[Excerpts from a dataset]
# # # #

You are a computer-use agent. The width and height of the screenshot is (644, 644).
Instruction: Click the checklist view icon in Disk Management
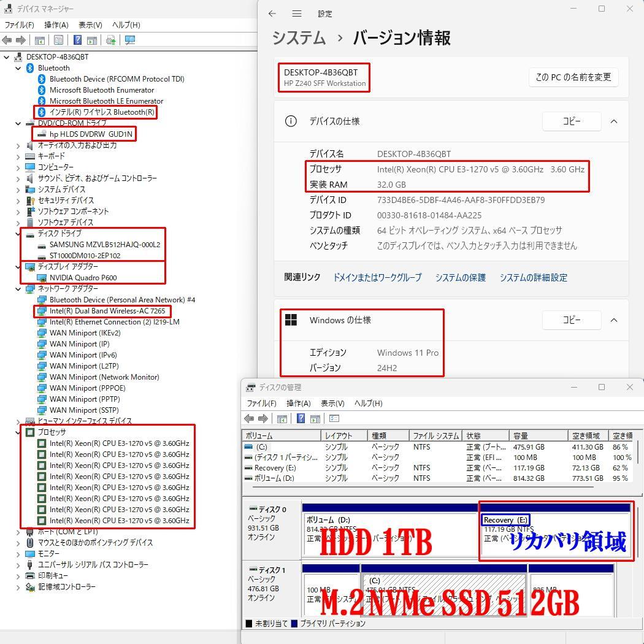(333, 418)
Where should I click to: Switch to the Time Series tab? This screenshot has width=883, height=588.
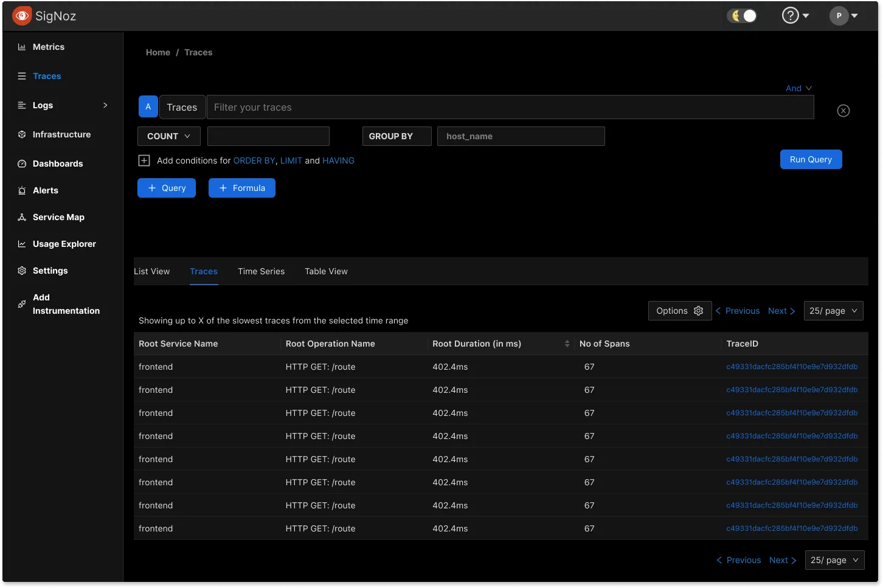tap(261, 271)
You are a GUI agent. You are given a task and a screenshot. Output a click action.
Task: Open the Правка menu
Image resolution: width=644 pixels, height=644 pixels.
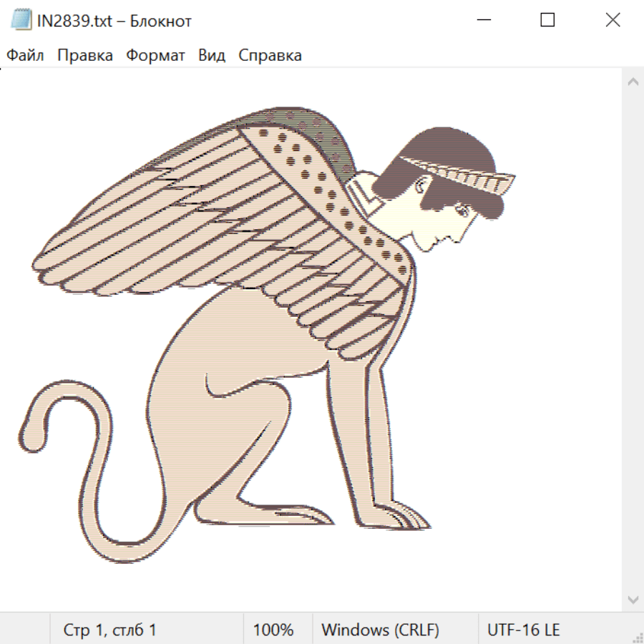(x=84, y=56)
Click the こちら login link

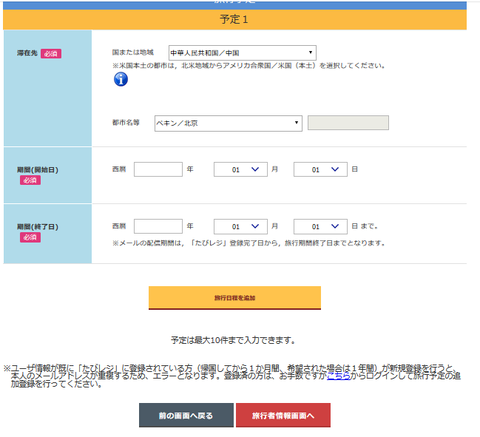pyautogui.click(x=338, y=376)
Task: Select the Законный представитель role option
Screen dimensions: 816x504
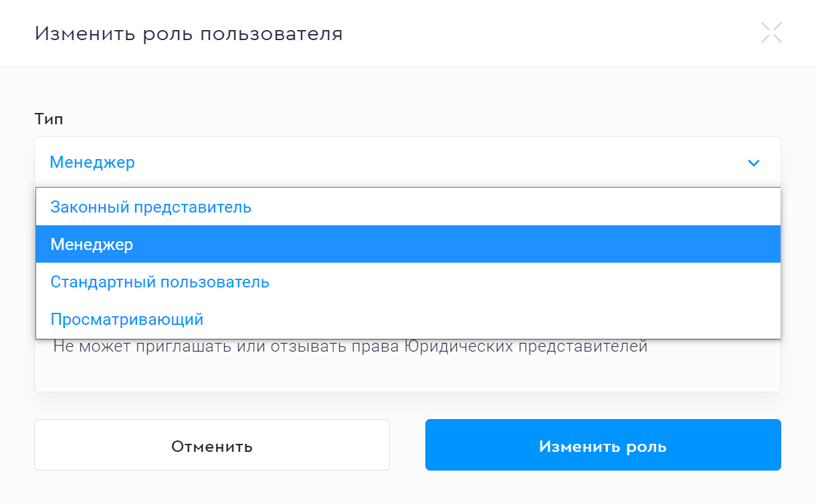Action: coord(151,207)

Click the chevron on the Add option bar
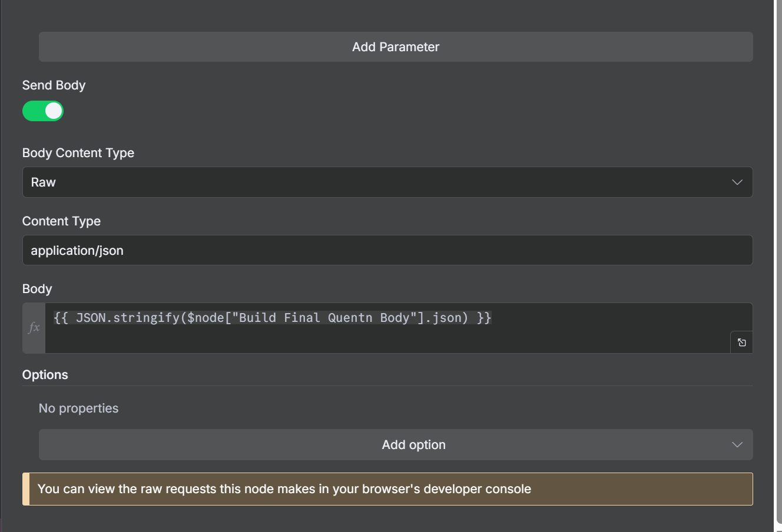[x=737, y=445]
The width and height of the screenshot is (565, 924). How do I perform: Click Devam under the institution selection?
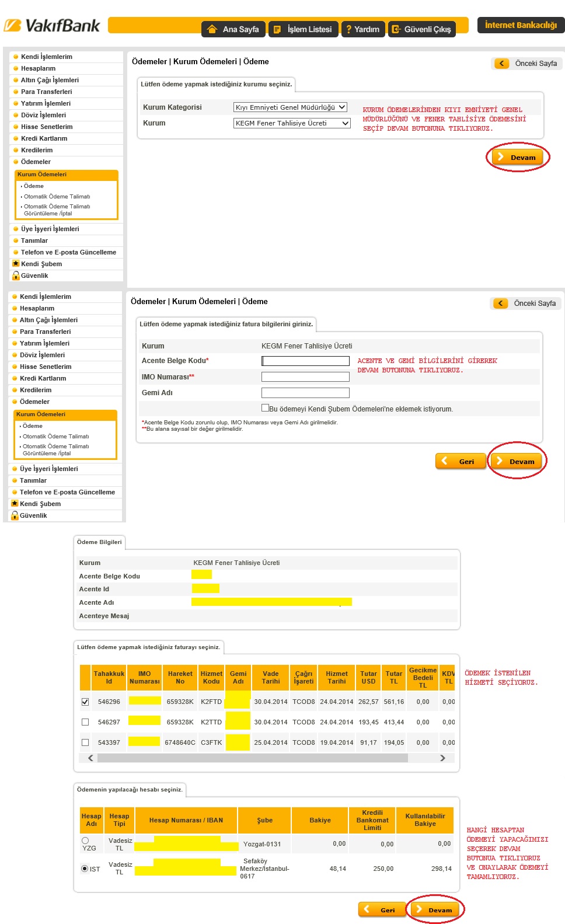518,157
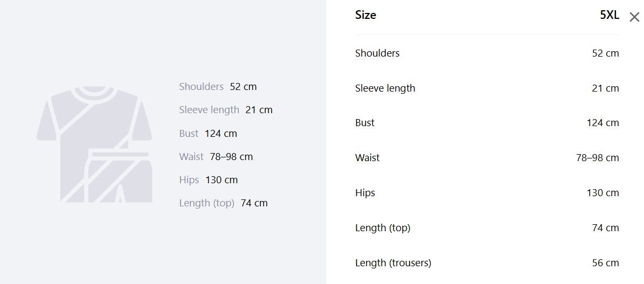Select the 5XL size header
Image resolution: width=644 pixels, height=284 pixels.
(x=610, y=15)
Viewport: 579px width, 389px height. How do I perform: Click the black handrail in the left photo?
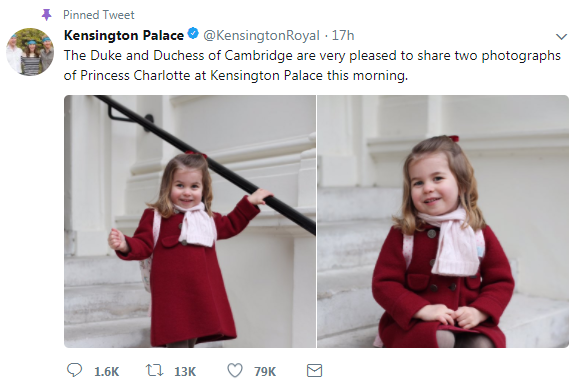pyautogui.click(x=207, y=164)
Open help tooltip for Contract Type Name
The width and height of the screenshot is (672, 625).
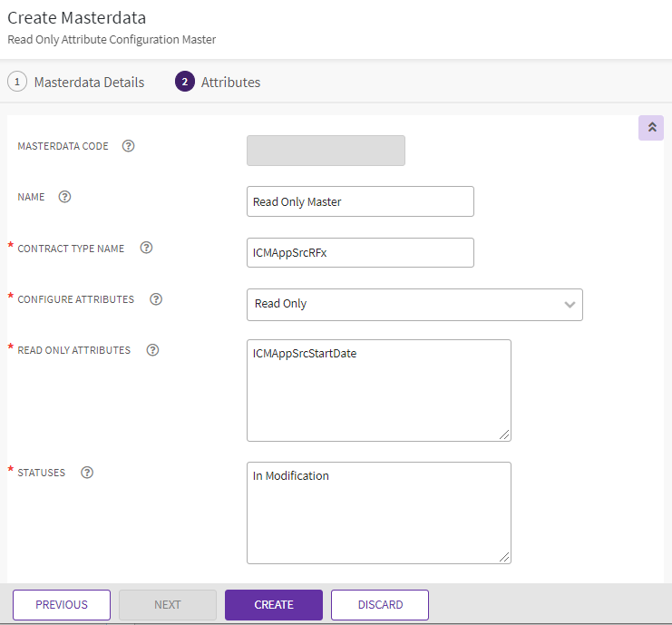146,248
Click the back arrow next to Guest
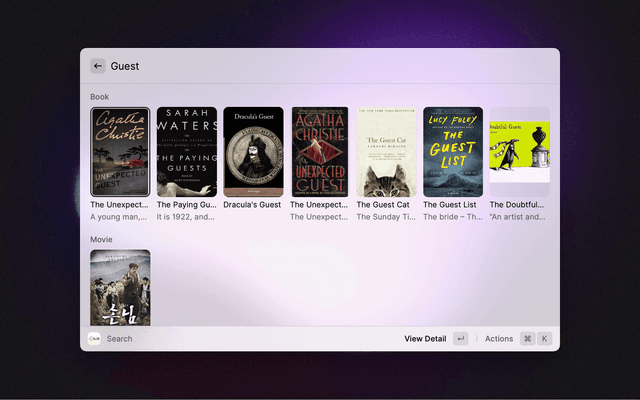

# # # #

**Task item:** Your answer must be the records above, word for word, with every picture left out.

**Exercise solution:**
You are a computer-use agent. The width and height of the screenshot is (644, 644).
Instruction: Click the checklist view icon in Disk Management
(333, 418)
Where should I click to: Switch to the Time Series tab? This screenshot has width=883, height=588.
tap(261, 271)
You are a GUI agent. You are given a task and a screenshot. Output a click action.
Task: Open the Правка menu
Image resolution: width=644 pixels, height=644 pixels.
(x=84, y=56)
Click the こちら login link

pyautogui.click(x=338, y=376)
Task: Select the Законный представитель role option
Screen dimensions: 816x504
Action: coord(151,207)

Click the chevron on the Add option bar
[x=737, y=445]
The width and height of the screenshot is (565, 924). How do I perform: Click Devam under the institution selection?
518,157
Select the 5XL size header
Image resolution: width=644 pixels, height=284 pixels.
(x=610, y=15)
Viewport: 579px width, 389px height. How do I perform: Click the black handrail in the left photo?
pyautogui.click(x=207, y=164)
Open help tooltip for Contract Type Name
The width and height of the screenshot is (672, 625).
146,248
Click the back arrow next to Guest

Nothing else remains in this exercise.